The good news
This is in reply to Allen Johnson's column in the Sunday, Feb. 21, paper.
We were among the first to write a letter to the editor about our "good experience" with our vaccinations at the Greensboro Coliseum. When we returned home from that venue we both expressed our positive feelings about the event.
After all the negative things going on in this country, we felt something positive and uplifting would be appropriate. We were not forgetting all the deaths and suffering due to this virus, nor the shocking siege at our Capitol by an unruly group of anarchists. We just felt very positive that something good was being accomplished.
Mr. Johnson was spot-on when he wrote that he "concluded that the writers were genuinely happy and simply wanted to share the good news." We know there are still many problems with getting everyone vaccinated but great strides are being made!

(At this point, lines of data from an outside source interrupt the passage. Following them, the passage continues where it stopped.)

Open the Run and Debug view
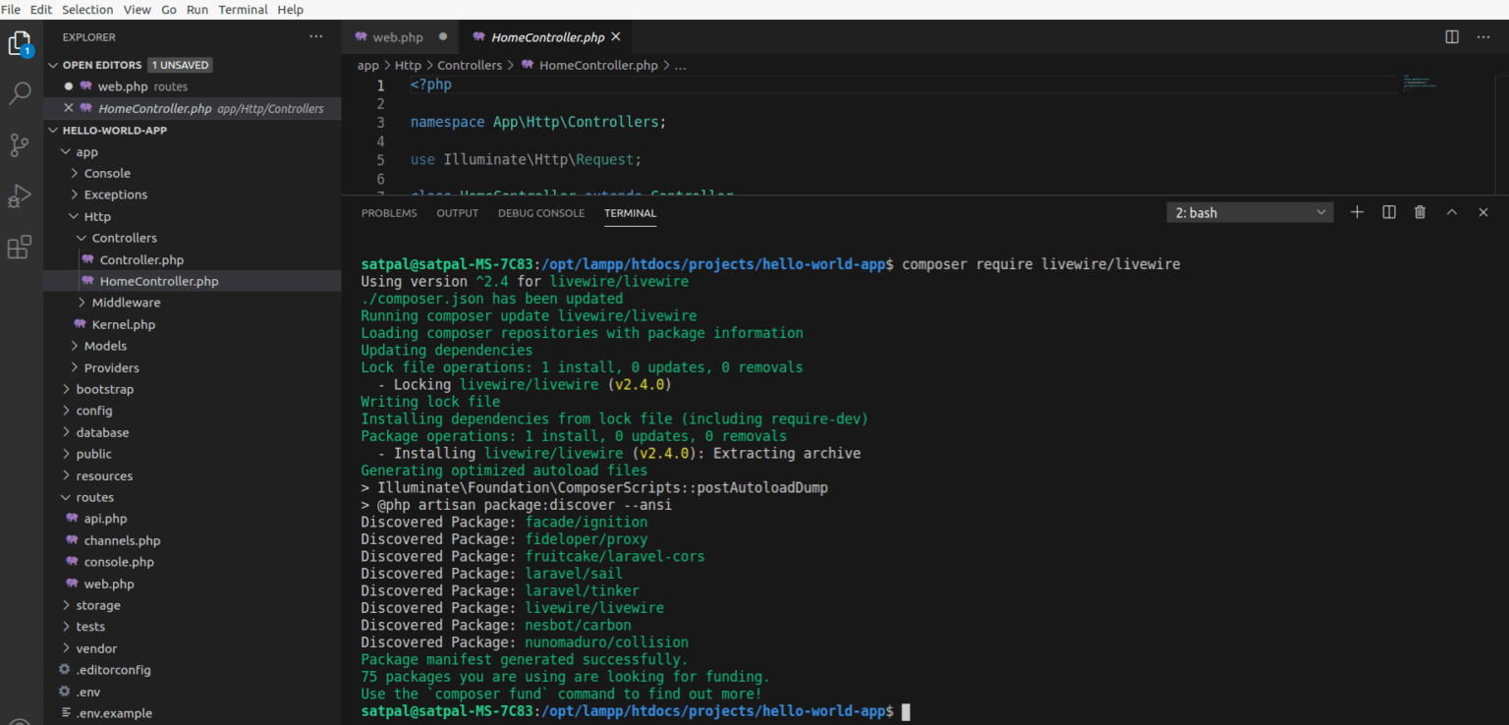 point(20,195)
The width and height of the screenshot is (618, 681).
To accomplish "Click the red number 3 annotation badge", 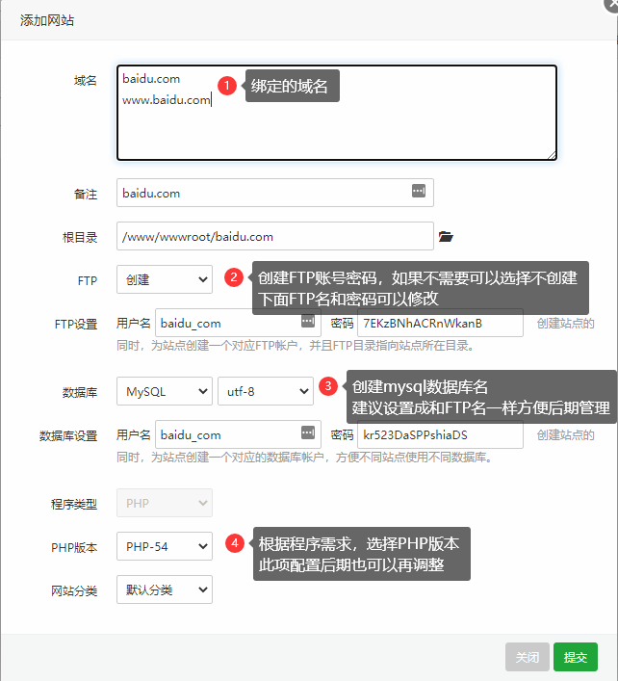I will (329, 387).
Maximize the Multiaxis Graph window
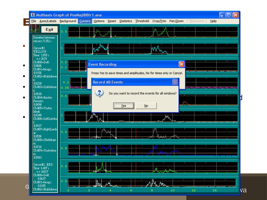267x200 pixels. [229, 15]
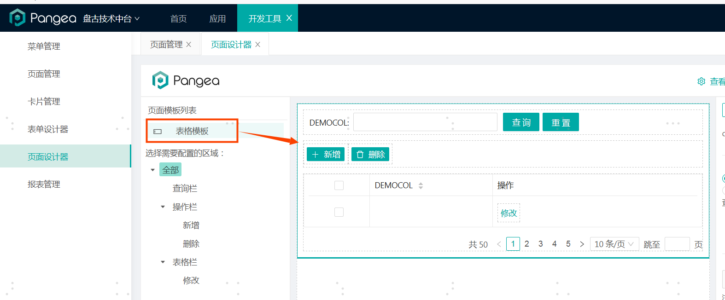This screenshot has height=300, width=725.
Task: Switch to the 首页 top menu
Action: [x=178, y=18]
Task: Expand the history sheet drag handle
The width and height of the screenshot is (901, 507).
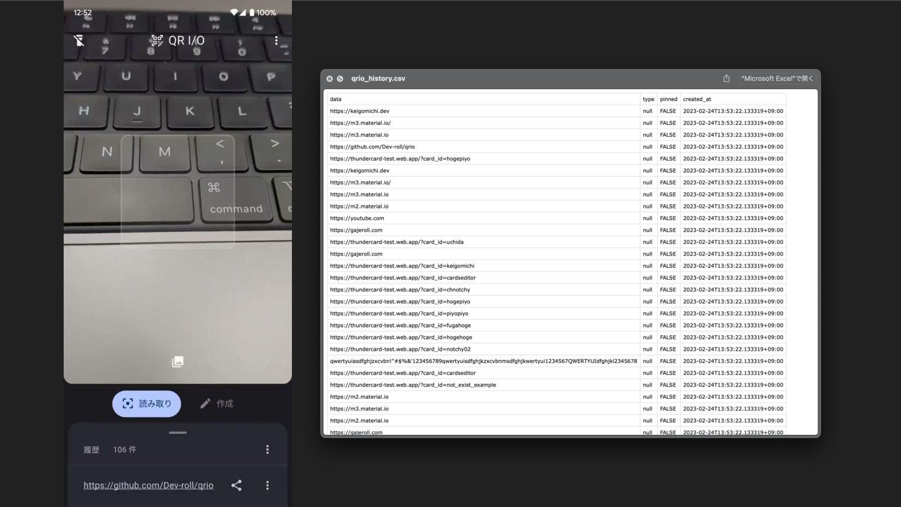Action: coord(178,433)
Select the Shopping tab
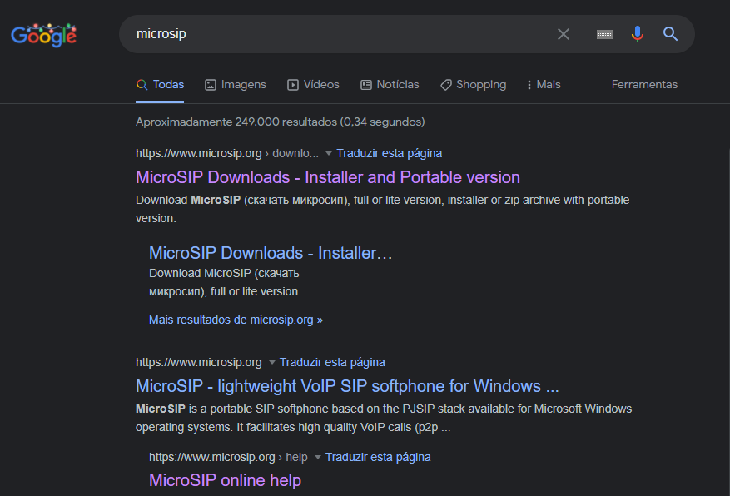This screenshot has height=496, width=730. click(x=473, y=85)
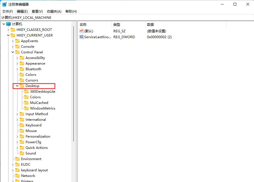254x182 pixels.
Task: Collapse the Control Panel key
Action: [13, 52]
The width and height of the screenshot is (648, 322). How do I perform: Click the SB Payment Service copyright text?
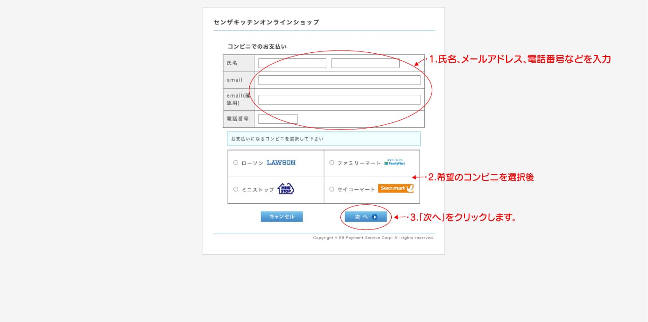coord(373,238)
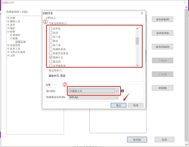189x147 pixels.
Task: Expand the 更多工具 tree category
Action: pyautogui.click(x=15, y=48)
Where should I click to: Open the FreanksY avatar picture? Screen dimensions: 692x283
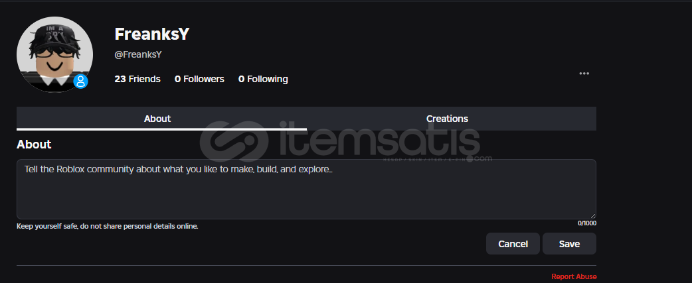[54, 54]
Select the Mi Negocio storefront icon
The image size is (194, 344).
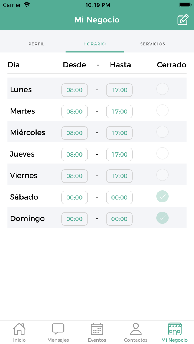click(x=174, y=330)
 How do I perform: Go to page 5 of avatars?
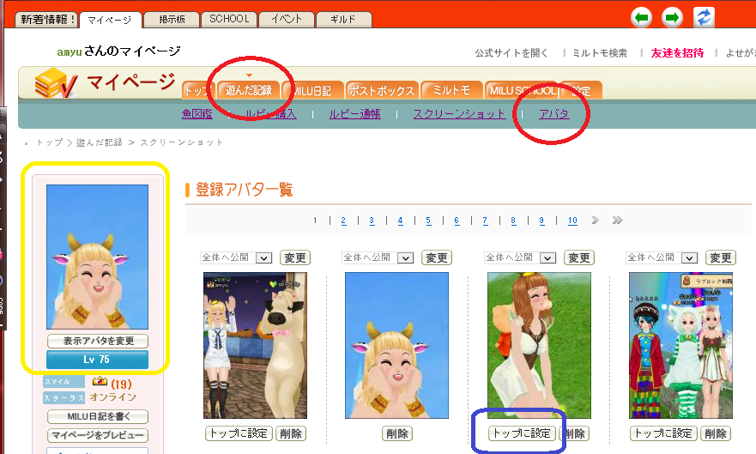tap(428, 221)
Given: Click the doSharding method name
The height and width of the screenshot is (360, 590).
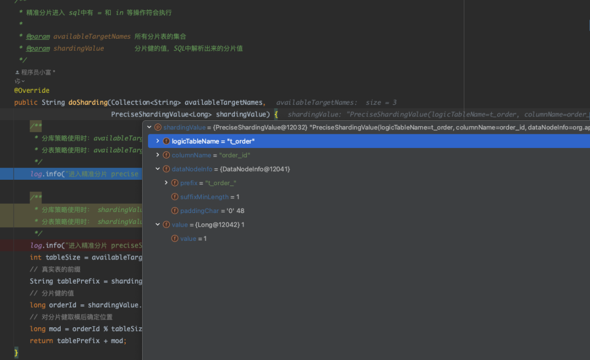Looking at the screenshot, I should coord(87,102).
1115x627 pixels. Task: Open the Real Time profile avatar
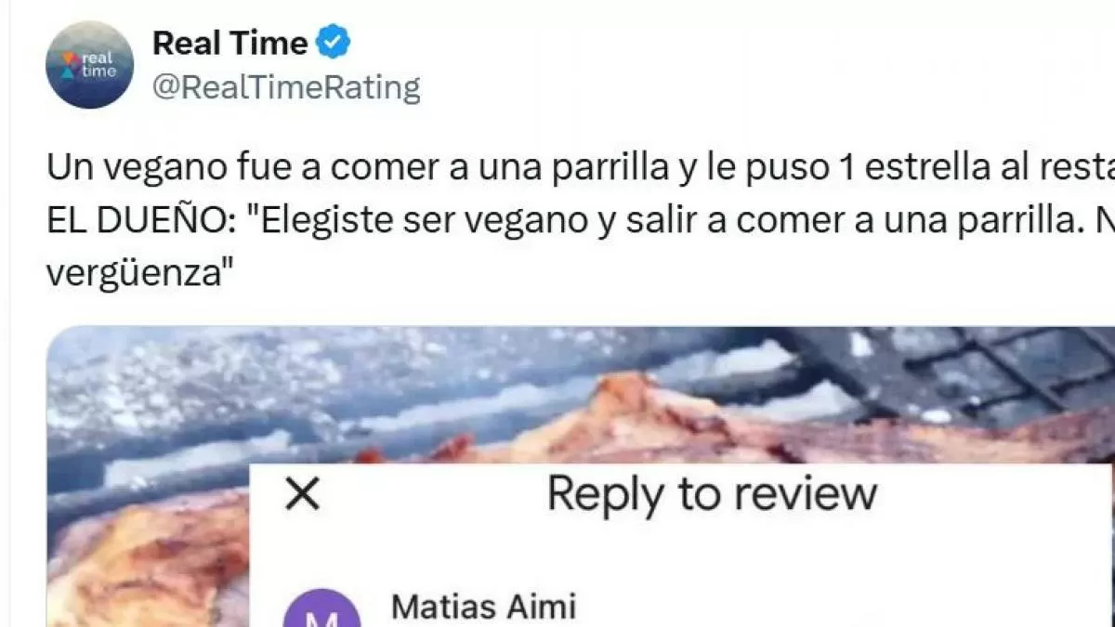coord(89,64)
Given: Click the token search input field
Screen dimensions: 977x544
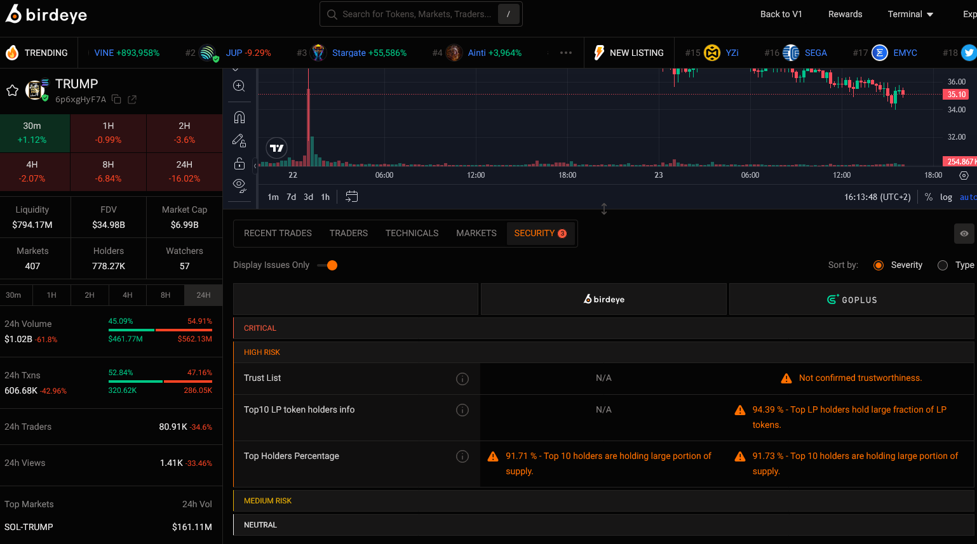Looking at the screenshot, I should point(416,14).
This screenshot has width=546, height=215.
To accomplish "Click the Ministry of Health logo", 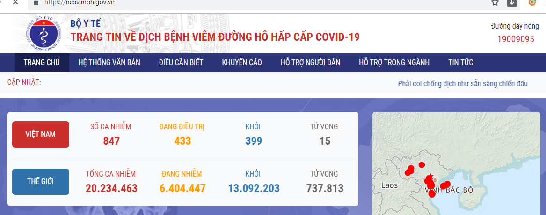I will tap(44, 34).
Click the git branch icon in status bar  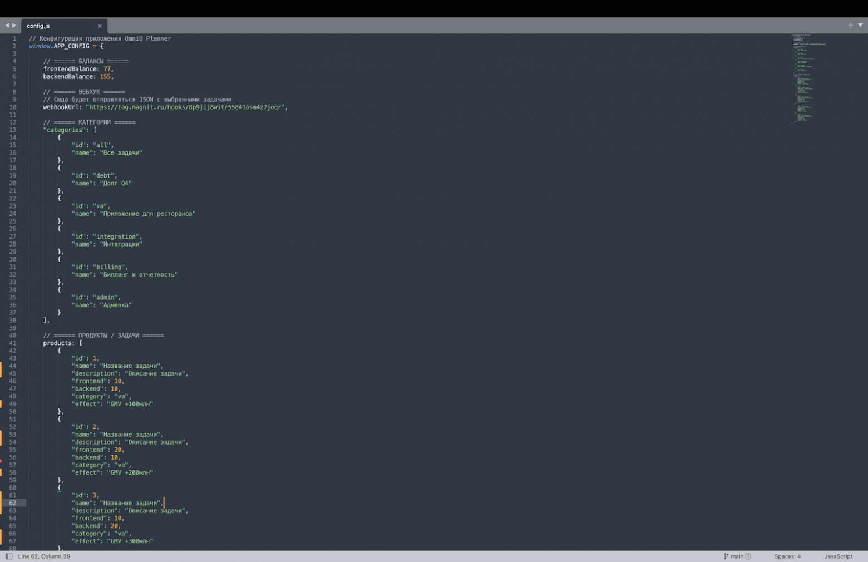tap(726, 556)
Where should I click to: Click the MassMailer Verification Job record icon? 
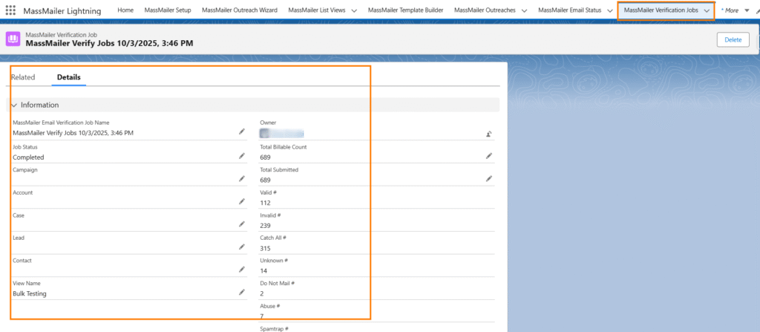[x=13, y=39]
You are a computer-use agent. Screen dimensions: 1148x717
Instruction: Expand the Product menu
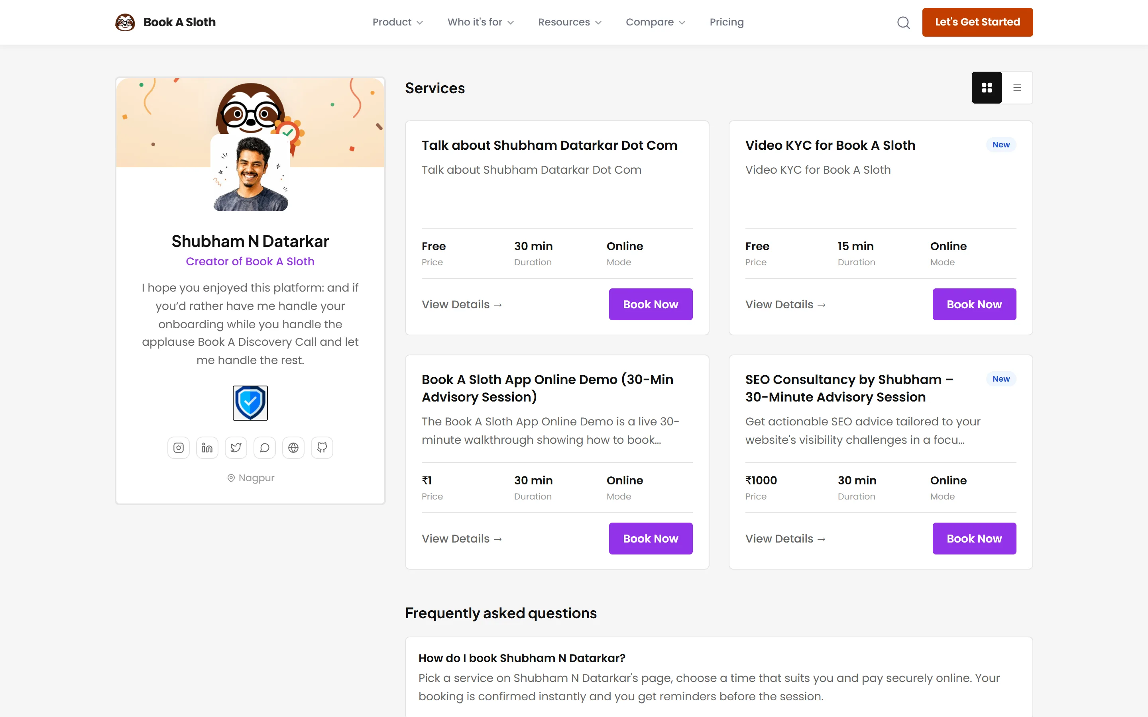tap(398, 22)
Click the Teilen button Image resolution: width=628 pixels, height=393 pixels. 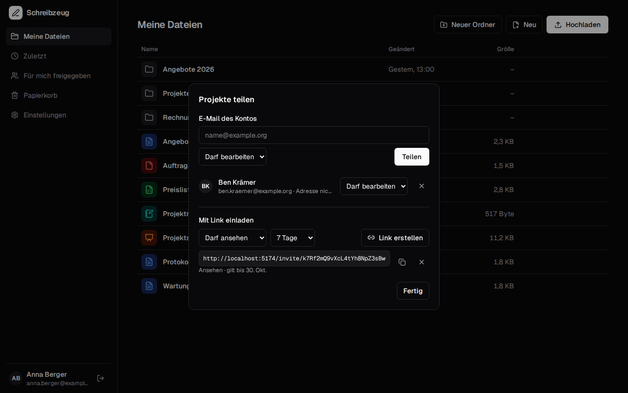click(412, 157)
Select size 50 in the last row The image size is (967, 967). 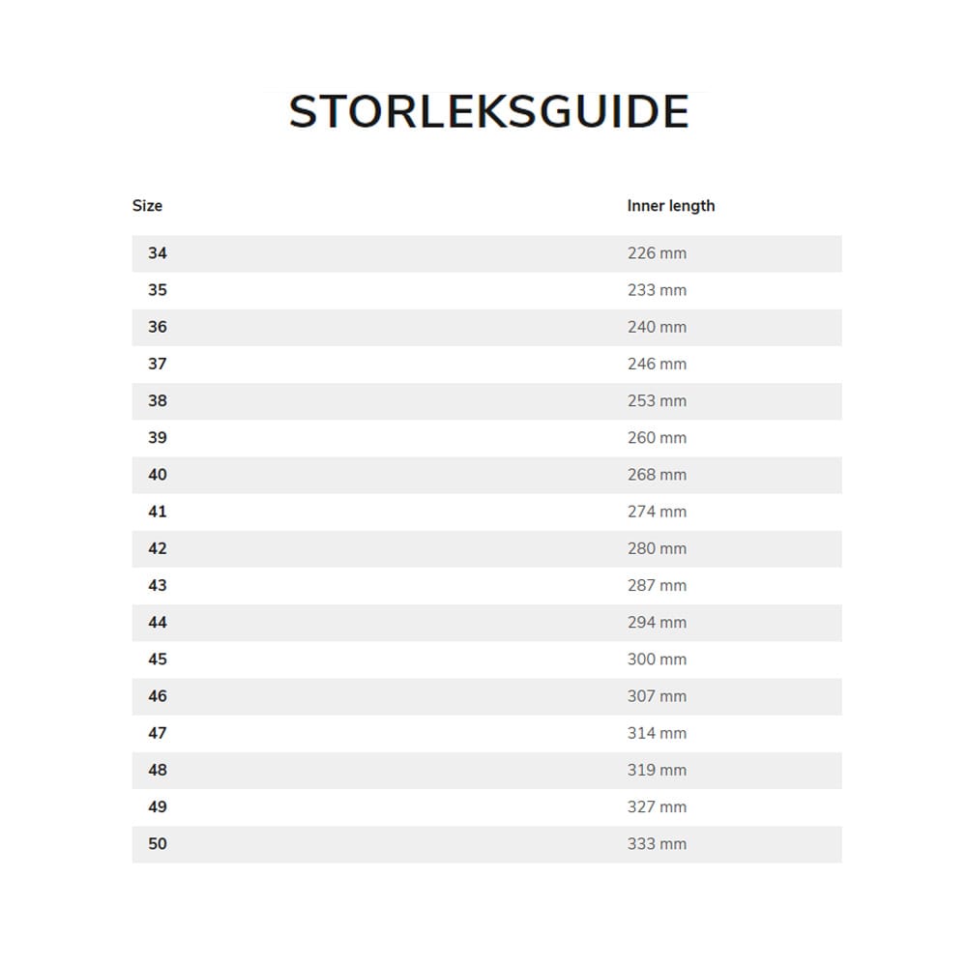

Wear your masks, social distance and let's whip this thing.
Lee and Gayle Owens
Smells the same
I see that the Guilford County commissioners said they heard the voters and did not give $7 million for a stadium in High Point.
But they turned around and gave $7 million for use “around the stadium.”
I grew up in a rural county. I learned that male cow manure still smells the same no matter what you call it.
Things that offended me recently:
1. Florida Gov. Ron DeSantis lowering the flags at half-staff for an awful person, Rush Limbaugh. Among Limbaugh’s many outrageous quotes are these two: "When a gay person turns his back on you, it is anything but an insult; it's an invitation." And "Feminism was established so as to allow unattractive women access to the mainstream of society."
2. Senate Leader Phil Berger's quote about partisan gerrymandering. He said lawmakers will still be “… making decisions that are based on criteria that is not inherently political …”. I believe he is not being truthful. To do the redistricting, you really need a bipartisan commission.
3. Sen. Richard Burr being censured for voting guilty in the impeachment trial of former President Trump. Don’t Republicans believe in the occasional vote of conscience anymore, rather than always being whipped to vote lockstep?
4. Texas Gov. Greg Abbott saying that the problems in the electrical grid were due to renewable energy sources, like wind turbines, rather than the failure of the natural gas infrastructure.
5. Sen. Ted Cruz attempting to justify his trip to Cancun by saying he was only trying to be a good father. The real reason surfaced when his wife said their house was “FREEZING."
Fight global warming
Call your representatives and ask that the Energy Innovation and Carbon Dividend Act (EICDA) be reintroduced in Congress. Carbon-pricing legislation places a price on carbon emissions, distributing “dividends” equally to all Americans. It would benefit low-income households and eliminate non Earth-friendly incentives.
In the letter “Climate and COVID” (Feb. 22), the writer noted last week’s record-breaking extreme winter storms that devastated Texas and the impact on halting COVID vaccinations. The “polar vortex” quickly came and went with Houston’s temperatures this week back into the 60s. It’s winter, yet we are experiencing great fluctuations in our seasonal temperatures.
According to carbonbrief.org (2019), “The Arctic is warming more than twice as quickly than average." “Arctic amplification” stems from rapid sea-ice loss, which causes energy from the sun, normally reflected by the brightness of the white ice, to be absorbed, thereby heating the ocean. The same is true of the decline in snow cover over Arctic landmasses.
International Polar Bear Day arrives this Saturday. Consider how these beloved creatures' natural habitat is being affected.
For the love of our endangered Arctic wildlife, send stabilizing “customary” winter weather, please (meaning: fight global warming). Support the reintroduction of EICDA!
According to multiple reliable sources, about 500,000 more North Carolinians could be insured if only the state would expand Medicaid. Federal money is available to fund most of it. Hospitals would benefit; for some, this could be the difference between closing and staying open. We could keep people in their health care jobs. People with disabilities and complex medical issues would benefit, as would low-income families and the currently uninsured.
So, why isn’t this being done? Surely, the General Assembly can balance the budget, find the money and stop making excuses in what is a matter of life or death for some. If this isn’t one of our state’s priorities, then what is more important than the health, lives and livelihoods of North Carolinians?
I call on every member of the General Assembly to come together to expand Medicaid and save lives. Don’t quarrel over financial compromises that might have to be made. That makes me think you don’t have the good of the people as your priority.